Signal #1 winds of 30–60 km/h (20-37 mph) are expected to occur within 36 hours |
Signal #2 winds of 61–120 km/h (38–73 mph) are expected to occur within 24 hours |
Signal #3 winds of 121–170 km/h, (74–105 mph) are expected to occur within 18 hours. |
Signal #4 winds of 171–220 km/h, (106–137 mph) are expected to occur within 12 hours. |
Signal #5 winds of at least 220 km/h, (137 mph) are expected to occur within 12 hours. |
Approximately twenty tropical cyclones enter the Philippine Area of Responsibility yearly of which ten will be typhoons with five being destructive. The Philippines is "the most exposed country in the world to tropical storms" according to a Time Magazine article in 2013. In the Philippine languages, typhoons are called bagyo.

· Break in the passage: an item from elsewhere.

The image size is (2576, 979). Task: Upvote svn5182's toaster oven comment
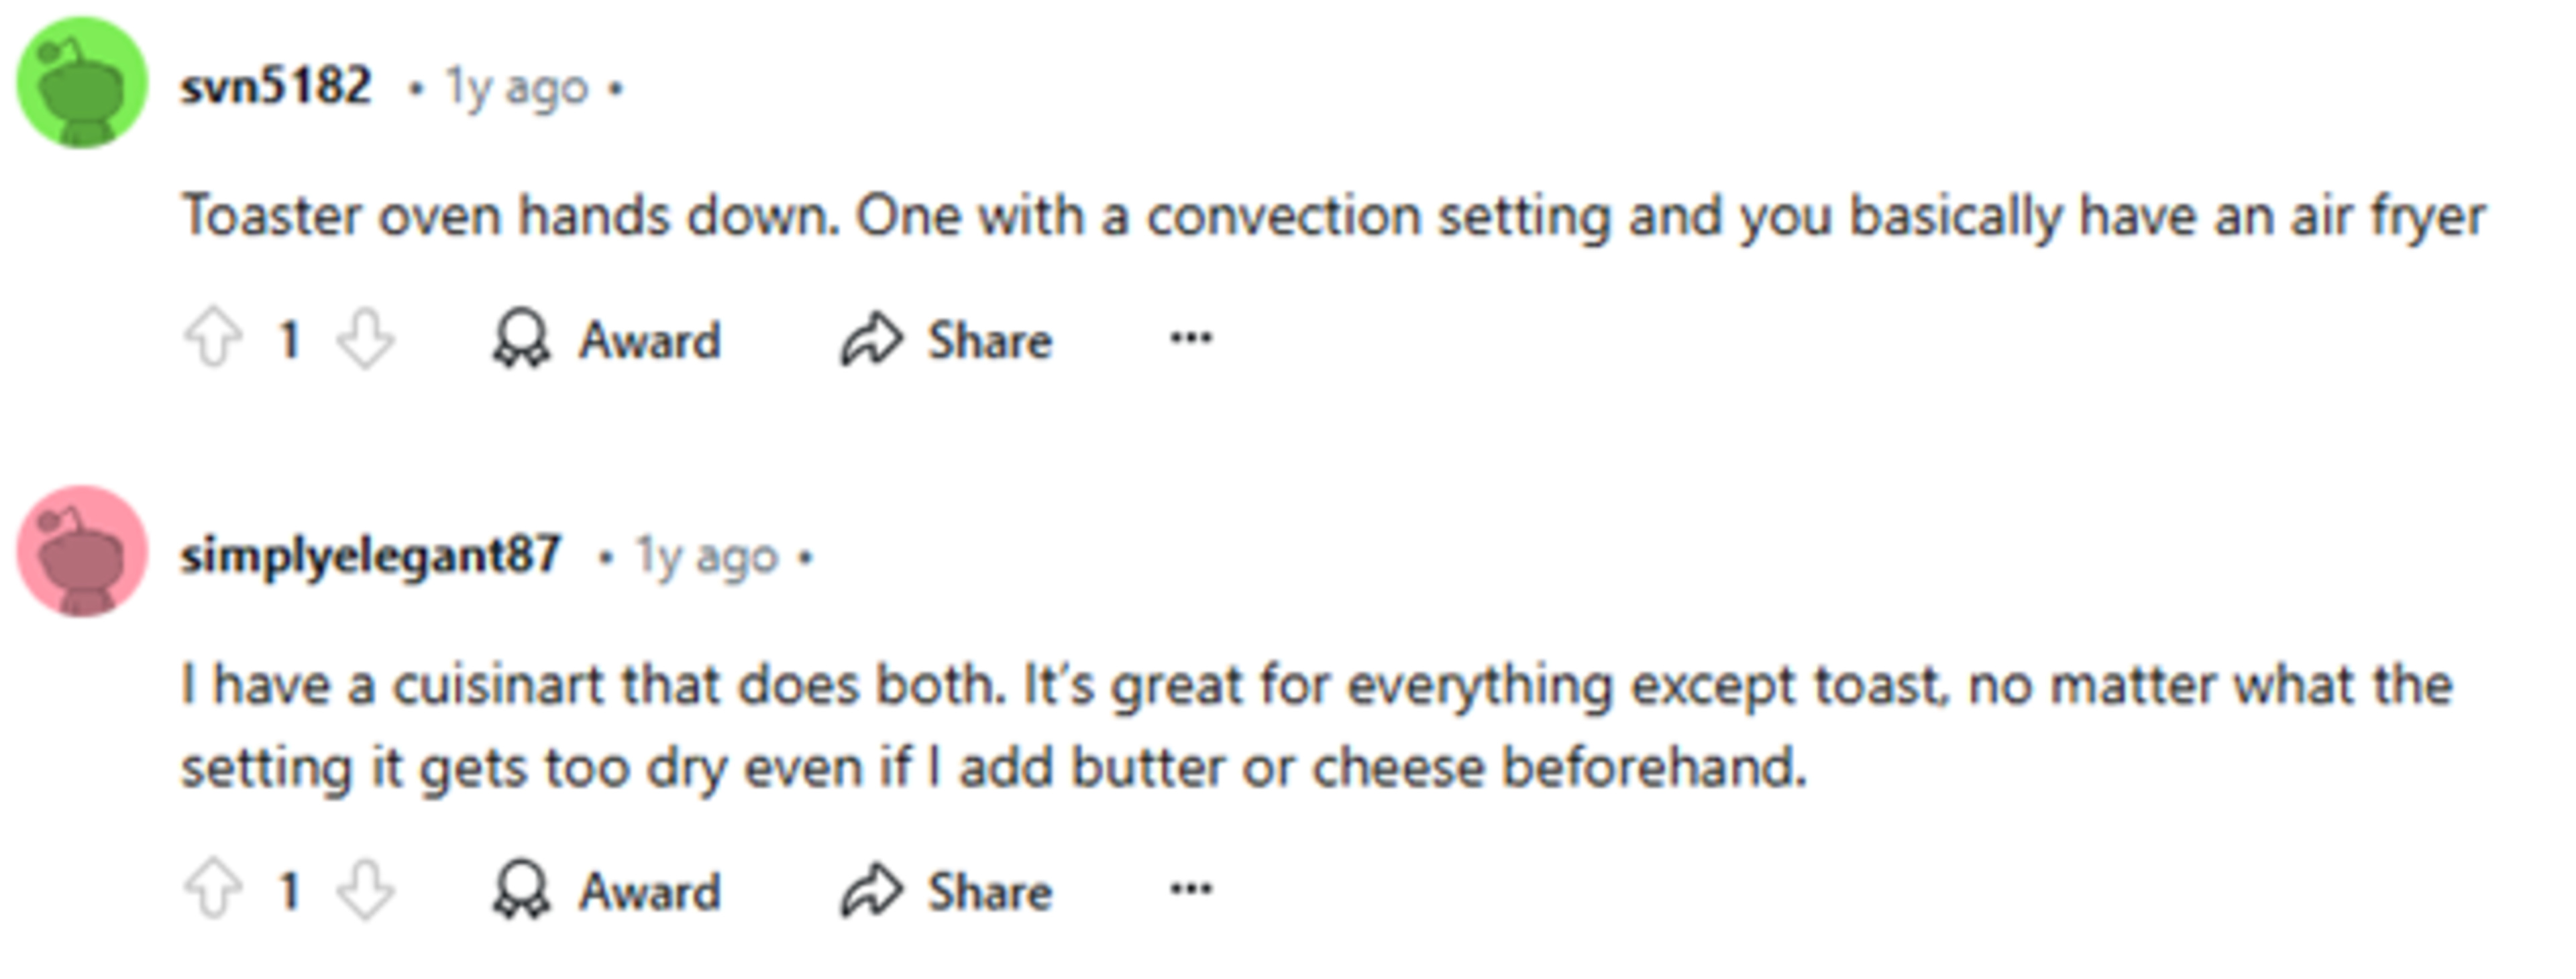[x=213, y=340]
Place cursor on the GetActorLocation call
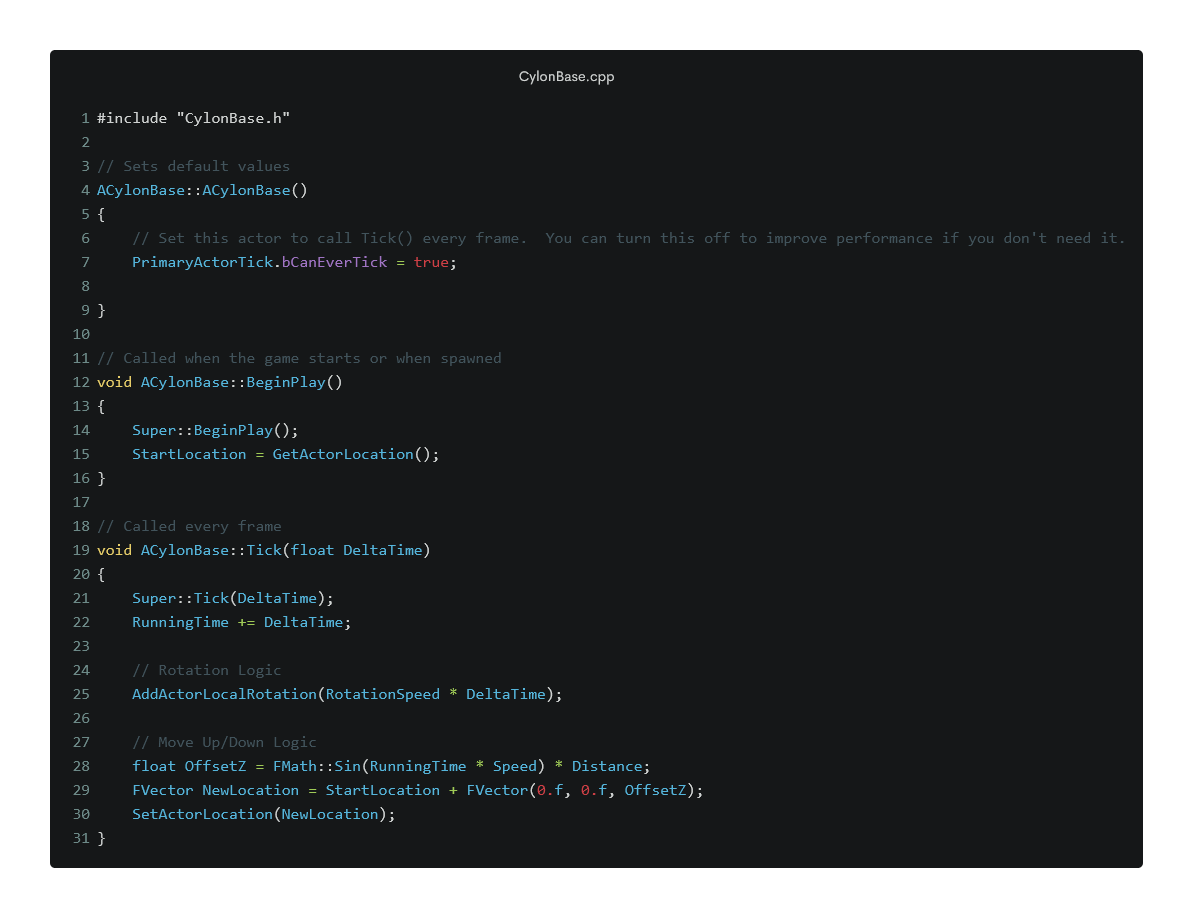Image resolution: width=1193 pixels, height=918 pixels. tap(343, 454)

Typhoons can hit the Philippines any time of year, with the months of June to September being the most active, with August being the most active individual month and May the least active. Typhoons move east to west across the country, heading north was they go. Storms most frequently make landfall on the islands of Eastern Visayas and northern Luzon whereas the southern island and region of Mindanao is largely free of typhoons.
The deadliest overall tropical cyclone to impact the Philippines is believed to have been the Haiphong typhoon which is estimated to have killed up to 20,000 people as it passed over the country in September 1881. In modern meteorological records, the deadliest storm was Typhoon Yolanda (international name Haiyan), which became the strongest landfalling tropical cyclone ever recorded as it crossed the Visayas in central Philippines on November 7–8, 2013. The wettest known tropical cyclone to impact the archipelago was the July 14–18, 1911 cyclone which dropped over 2,210 millimetres (87 in) of rainfall within a 3-day, 15-hour period in Baguio City. Tropical cyclones usually account for at least 30 percent of the annual rainfall in the northern Philippines while being responsible for less than 10 percent of the annual rainfall in the southern islands. PAGASA Senior Weather Specialist Anthony Lucero told the newsite Rappler that the number of destructive typhoons have increased recently but it is too early to call it a trend.